Exercise objective — Repeat verbatim each line from the line with "This screenshot has width=1100, height=825." to the end of the entries. Pictures do not belong in the copy.

(Recorded data)
____________________

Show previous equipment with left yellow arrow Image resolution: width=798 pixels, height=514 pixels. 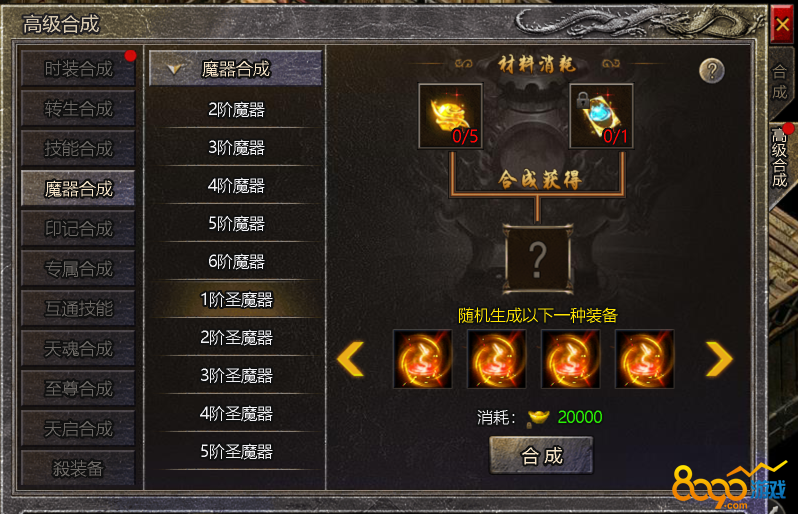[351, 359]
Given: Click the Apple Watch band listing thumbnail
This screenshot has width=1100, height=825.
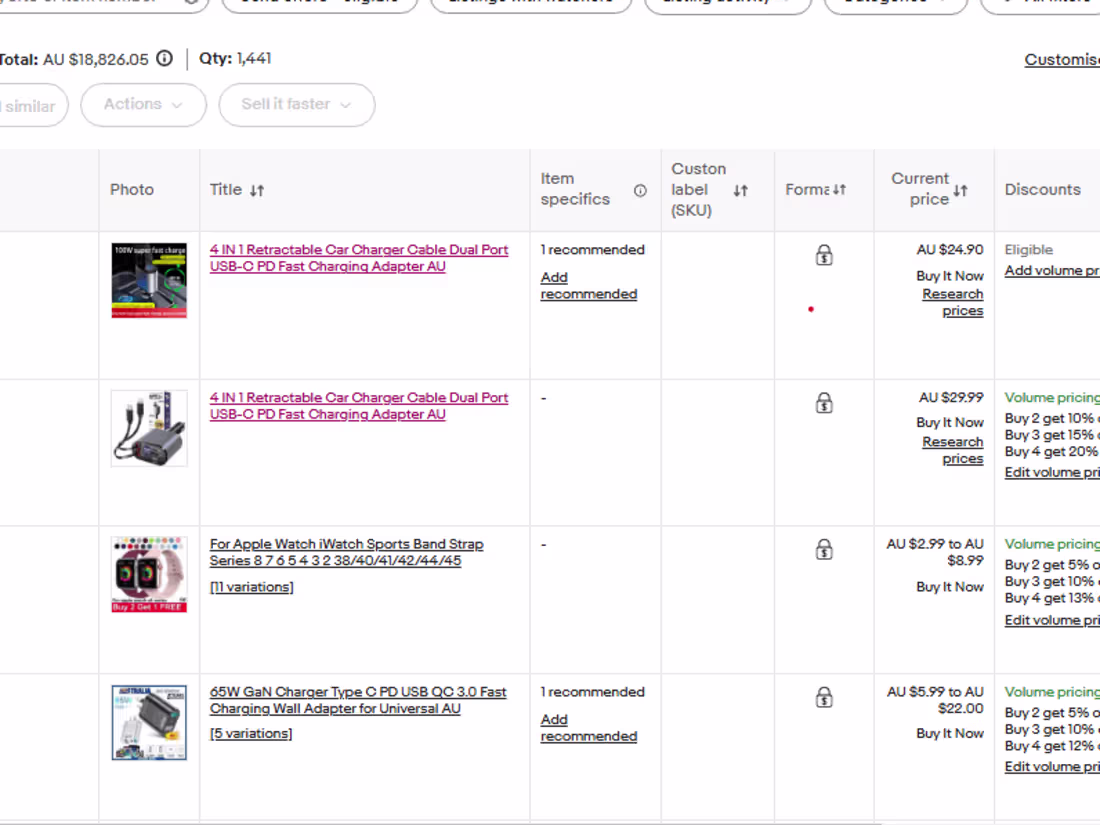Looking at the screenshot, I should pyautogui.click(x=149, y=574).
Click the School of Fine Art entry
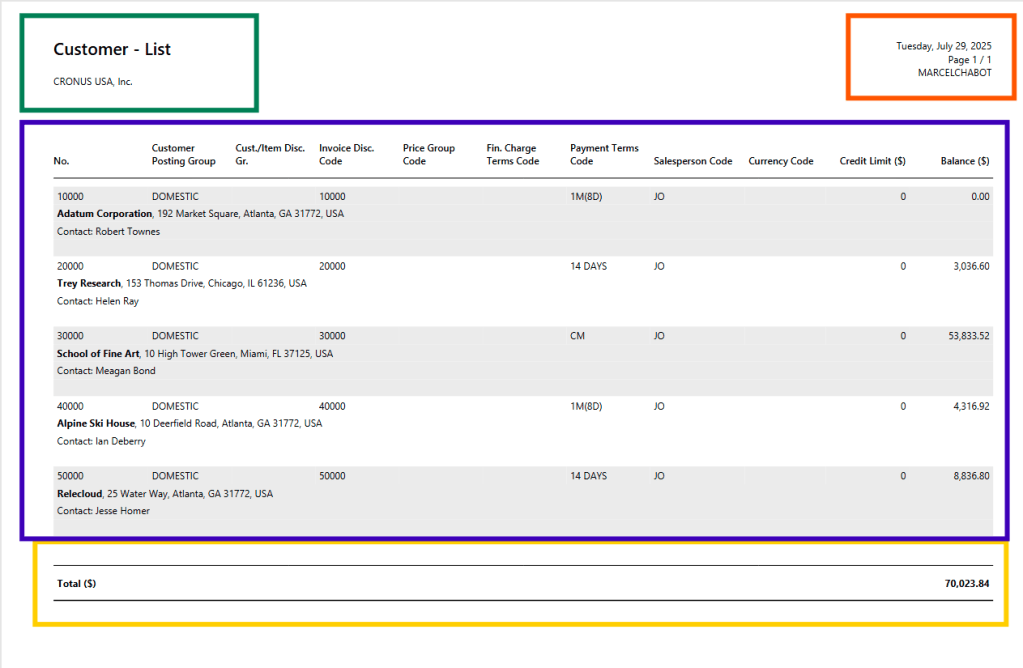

____________________

Response below —
This screenshot has width=1100, height=825.
Looking at the screenshot, I should pyautogui.click(x=149, y=574).
Click the School of Fine Art entry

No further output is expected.